Search code examples
pythonavrowriter

Python Avro writer.append doesn't work when a json string is passed as a variable.


Avro Schema file: user.avsc

{"namespace": "example.avro",
 "type": "record",
 "name": "User",
 "fields": [
     {"name": "TransportProtocol", "type": "string"}
 ]
}

Pasting my code snippet that works:-

import json
from avro import schema, datafile, io
import avro.schema
from avro.datafile import DataFileReader, DataFileWriter
from avro.io import DatumReader, DatumWriter

schema = avro.schema.parse(open("user.avsc").read())
writer = DataFileWriter(open("users.avro", "w"), DatumWriter(), schema)
writer.append({"TransportProtocol": "udp"})
writer.close()

Pasting my code snippet that doesn't work:-

dummy_json = '{"TransportProtocol": "udp"}'
schema = avro.schema.parse(open("user.avsc").read())
writer = DataFileWriter(open("users.avro", "w"), DatumWriter(), schema)
writer.append(dummy_json)
writer.close()

When I pass the json string as it is in the append function, it words and I get the desired avro output.

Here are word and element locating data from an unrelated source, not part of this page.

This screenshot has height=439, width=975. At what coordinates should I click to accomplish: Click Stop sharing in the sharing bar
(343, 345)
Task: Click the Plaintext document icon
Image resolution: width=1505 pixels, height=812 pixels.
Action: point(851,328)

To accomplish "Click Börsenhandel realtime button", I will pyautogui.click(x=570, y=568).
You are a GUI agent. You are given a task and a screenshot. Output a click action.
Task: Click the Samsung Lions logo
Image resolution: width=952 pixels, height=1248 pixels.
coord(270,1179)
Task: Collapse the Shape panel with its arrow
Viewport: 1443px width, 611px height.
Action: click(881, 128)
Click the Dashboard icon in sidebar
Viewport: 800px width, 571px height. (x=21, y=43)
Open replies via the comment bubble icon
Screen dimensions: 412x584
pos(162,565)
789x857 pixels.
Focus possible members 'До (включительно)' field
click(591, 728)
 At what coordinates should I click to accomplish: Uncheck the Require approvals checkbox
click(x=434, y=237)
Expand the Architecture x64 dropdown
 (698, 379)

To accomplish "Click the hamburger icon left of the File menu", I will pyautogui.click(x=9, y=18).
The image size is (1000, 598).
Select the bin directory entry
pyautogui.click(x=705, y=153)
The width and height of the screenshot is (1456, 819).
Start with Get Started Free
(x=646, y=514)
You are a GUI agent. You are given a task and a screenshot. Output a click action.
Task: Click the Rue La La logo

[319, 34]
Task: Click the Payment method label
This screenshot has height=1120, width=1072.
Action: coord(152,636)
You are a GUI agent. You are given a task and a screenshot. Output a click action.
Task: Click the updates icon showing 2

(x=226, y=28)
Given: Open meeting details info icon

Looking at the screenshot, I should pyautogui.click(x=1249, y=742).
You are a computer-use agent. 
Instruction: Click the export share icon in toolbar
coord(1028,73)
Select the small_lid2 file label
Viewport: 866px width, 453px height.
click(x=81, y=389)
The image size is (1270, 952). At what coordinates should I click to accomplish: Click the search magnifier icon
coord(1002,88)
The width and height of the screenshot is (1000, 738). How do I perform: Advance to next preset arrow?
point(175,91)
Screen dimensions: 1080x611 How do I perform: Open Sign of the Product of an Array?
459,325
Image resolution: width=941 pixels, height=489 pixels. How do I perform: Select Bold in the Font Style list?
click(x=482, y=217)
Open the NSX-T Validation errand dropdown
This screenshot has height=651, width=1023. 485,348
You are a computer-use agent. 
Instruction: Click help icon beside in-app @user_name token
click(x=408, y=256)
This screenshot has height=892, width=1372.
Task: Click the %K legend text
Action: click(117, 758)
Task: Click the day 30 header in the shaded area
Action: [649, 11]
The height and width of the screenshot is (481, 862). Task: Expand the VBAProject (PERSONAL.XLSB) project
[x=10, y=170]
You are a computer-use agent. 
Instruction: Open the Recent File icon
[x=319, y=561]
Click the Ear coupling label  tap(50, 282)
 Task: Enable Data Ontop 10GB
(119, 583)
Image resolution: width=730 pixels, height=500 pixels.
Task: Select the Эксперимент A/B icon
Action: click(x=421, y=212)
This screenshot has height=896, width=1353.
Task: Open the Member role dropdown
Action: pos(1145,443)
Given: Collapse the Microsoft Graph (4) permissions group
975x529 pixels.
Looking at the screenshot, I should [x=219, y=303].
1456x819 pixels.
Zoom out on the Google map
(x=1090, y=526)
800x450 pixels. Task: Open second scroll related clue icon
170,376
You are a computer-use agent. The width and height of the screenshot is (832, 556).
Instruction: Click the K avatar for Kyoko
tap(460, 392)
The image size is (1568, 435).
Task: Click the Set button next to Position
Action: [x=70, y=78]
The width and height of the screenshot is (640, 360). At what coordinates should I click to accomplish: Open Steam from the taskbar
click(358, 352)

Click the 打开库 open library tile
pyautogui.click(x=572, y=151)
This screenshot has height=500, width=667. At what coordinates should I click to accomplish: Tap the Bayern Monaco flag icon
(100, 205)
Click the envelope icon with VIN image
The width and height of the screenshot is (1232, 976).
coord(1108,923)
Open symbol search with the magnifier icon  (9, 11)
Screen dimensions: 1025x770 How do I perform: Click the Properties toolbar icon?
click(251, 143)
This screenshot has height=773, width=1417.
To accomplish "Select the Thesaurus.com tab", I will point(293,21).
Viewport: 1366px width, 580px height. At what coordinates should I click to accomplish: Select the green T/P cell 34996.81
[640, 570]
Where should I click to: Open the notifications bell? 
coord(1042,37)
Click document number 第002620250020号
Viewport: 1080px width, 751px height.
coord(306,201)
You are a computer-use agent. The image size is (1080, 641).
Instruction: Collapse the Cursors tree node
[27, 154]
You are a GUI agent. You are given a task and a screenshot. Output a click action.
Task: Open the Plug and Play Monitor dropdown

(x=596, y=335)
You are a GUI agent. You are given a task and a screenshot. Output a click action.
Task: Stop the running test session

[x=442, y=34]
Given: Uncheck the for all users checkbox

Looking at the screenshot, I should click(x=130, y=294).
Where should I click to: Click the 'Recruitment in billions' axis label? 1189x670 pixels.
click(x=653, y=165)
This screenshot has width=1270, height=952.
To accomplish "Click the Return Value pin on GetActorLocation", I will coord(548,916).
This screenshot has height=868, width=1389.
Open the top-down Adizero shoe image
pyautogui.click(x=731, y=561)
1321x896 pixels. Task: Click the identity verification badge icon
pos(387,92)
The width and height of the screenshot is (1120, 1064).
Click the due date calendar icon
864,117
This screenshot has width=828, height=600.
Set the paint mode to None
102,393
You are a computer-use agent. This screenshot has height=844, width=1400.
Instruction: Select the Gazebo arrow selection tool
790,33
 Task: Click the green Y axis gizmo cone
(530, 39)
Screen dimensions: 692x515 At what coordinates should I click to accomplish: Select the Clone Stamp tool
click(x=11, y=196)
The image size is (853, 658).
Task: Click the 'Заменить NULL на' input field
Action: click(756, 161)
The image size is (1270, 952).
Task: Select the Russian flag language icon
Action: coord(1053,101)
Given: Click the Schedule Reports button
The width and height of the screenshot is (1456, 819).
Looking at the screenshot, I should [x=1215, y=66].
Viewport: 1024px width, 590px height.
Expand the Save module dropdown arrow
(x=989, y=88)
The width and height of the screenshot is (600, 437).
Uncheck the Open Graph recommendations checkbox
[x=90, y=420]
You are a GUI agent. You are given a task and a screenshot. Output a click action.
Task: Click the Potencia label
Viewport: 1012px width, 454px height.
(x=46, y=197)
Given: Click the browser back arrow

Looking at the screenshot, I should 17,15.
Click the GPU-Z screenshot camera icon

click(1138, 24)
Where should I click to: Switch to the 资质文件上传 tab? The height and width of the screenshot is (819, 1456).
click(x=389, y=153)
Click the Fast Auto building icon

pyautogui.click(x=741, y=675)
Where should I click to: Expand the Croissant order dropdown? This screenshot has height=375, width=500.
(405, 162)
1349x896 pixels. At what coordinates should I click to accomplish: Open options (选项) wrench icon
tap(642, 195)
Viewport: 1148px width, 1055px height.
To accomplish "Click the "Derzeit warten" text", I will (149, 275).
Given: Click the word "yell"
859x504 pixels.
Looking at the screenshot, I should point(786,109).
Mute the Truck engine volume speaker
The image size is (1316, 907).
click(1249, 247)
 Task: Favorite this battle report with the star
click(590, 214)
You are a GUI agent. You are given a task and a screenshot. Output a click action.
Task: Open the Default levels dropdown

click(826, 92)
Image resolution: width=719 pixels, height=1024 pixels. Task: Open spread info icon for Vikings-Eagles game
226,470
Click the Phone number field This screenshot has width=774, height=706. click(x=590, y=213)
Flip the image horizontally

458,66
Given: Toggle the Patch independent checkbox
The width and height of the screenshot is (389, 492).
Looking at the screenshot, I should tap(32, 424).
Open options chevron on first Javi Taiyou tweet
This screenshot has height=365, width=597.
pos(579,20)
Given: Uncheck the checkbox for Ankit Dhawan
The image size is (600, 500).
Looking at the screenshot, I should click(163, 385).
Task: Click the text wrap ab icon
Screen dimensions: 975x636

But if I initialize the json string to a variable and then try to pass that variable in the append function, it doesn't work and throws an error:-

avro.io.AvroTypeException: The datum {"TransportProtocol": "udp"} is not an example of the schema {

Any help?Thanks


Solution

  • I think that might be due to the fact that in your first example you actually pass a dictionary {"TransportProtocol": "udp"}, not a string. But in the second one, you pass a string '{"TransportProtocol": "udp"}'.

    Check this out (http://avro.apache.org/docs/1.7.6/gettingstartedpython.html):

    We use DataFileWriter.append to add items to our data file. Avro records are represented as Python dicts.

    So basically, you can't pass string as a parameter.